13 KiB
13 KiB
PufferLib Vectorization Guide
Overview
PufferLib's vectorization system enables high-performance parallel environment simulation, achieving millions of steps per second through optimized implementation inspired by EnvPool. The system supports both synchronous and asynchronous vectorization with minimal overhead.
Vectorization Architecture
Key Optimizations
- Shared Memory Buffer: Single unified buffer across all environments (unlike Gymnasium's per-environment buffers)

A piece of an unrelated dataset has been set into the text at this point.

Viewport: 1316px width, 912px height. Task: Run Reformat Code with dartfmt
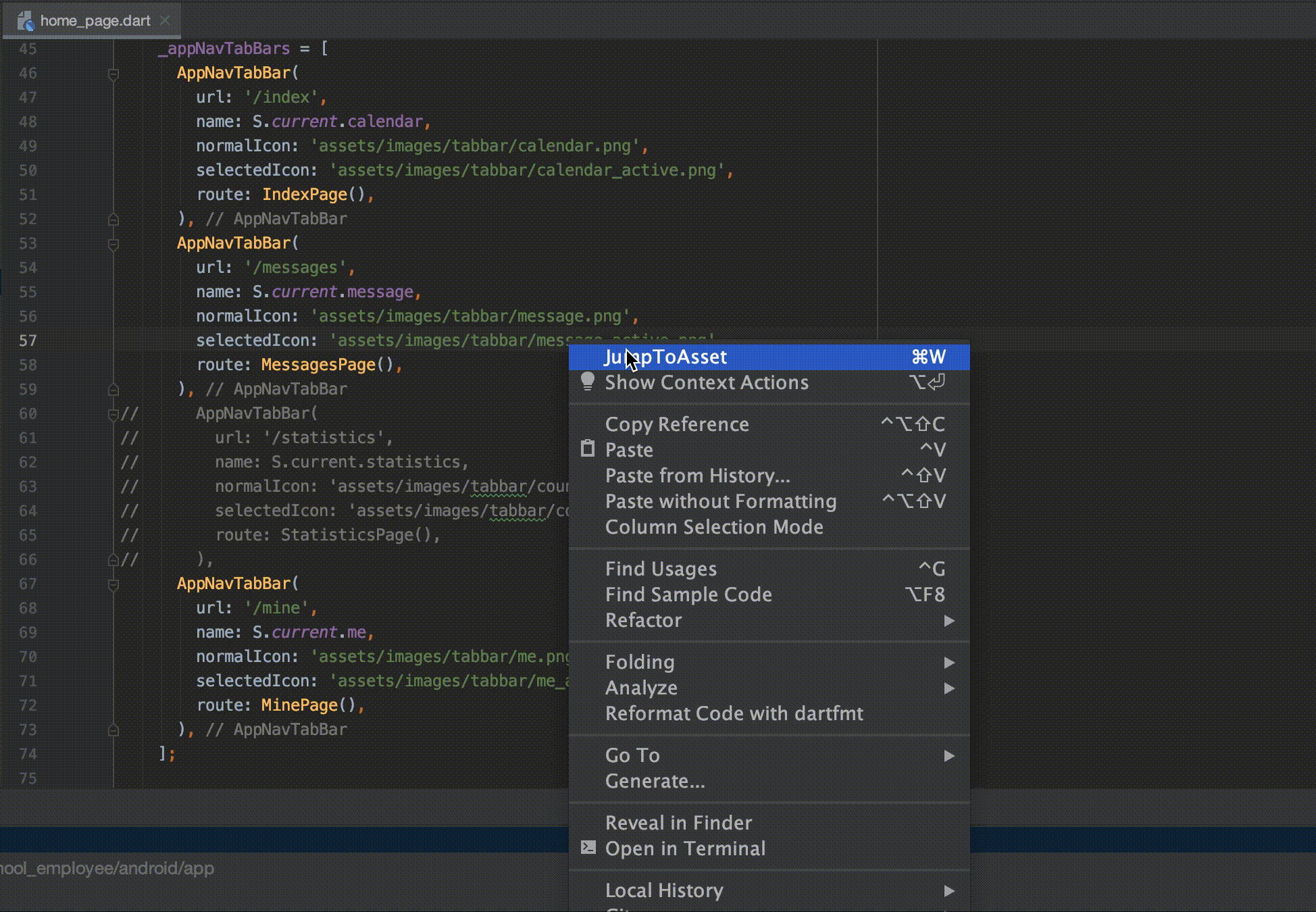(734, 713)
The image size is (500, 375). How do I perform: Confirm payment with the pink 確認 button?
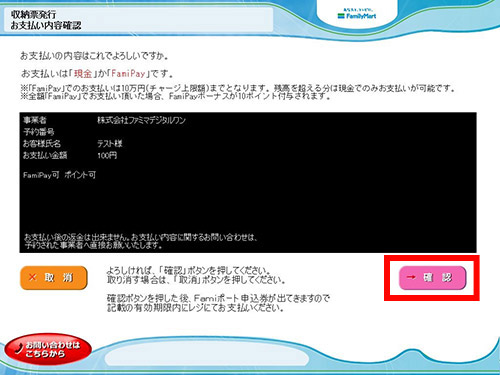point(432,278)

- Busy-Wait Flags: Workers busy-wait on unlocked flags rather than using pipes/queues
- Zero-Copy Batching: Contiguous worker subsets return observations without copying
- Surplus Environments: Simulates more environments than batch size for async returns
- Multiple Envs per Worker: Optimizes performance for lightweight environments
Performance Characteristics
- Pure Python environments: 100k-500k SPS
- C-based environments: 100M+ SPS
- With training: 400k-4M total SPS
- Vectorization overhead: <5% with optimal configuration
Creating Vectorized Environments
Basic Vectorization
import pufferlib
# Automatic vectorization
env = pufferlib.make('environment_name', num_envs=256)
# With explicit configuration
env = pufferlib.make(
'environment_name',
num_envs=256,
num_workers=8,
envs_per_worker=32
)
Manual Vectorization
from pufferlib import PufferEnv
from pufferlib.vectorization import Serial, Multiprocessing
# Serial vectorization (single process)
vec_env = Serial(
env_creator=lambda: MyEnvironment(),
num_envs=16
)
# Multiprocessing vectorization
vec_env = Multiprocessing(
env_creator=lambda: MyEnvironment(),
num_envs=256,
num_workers=8
)
Vectorization Modes
Serial Vectorization
Best for debugging and lightweight environments:
from pufferlib.vectorization import Serial
vec_env = Serial(
env_creator=env_creator_fn,
num_envs=16
)
# All environments run in main process
# No multiprocessing overhead
# Easier debugging with standard tools
When to use:
- Development and debugging
- Very fast environments (< 1μs per step)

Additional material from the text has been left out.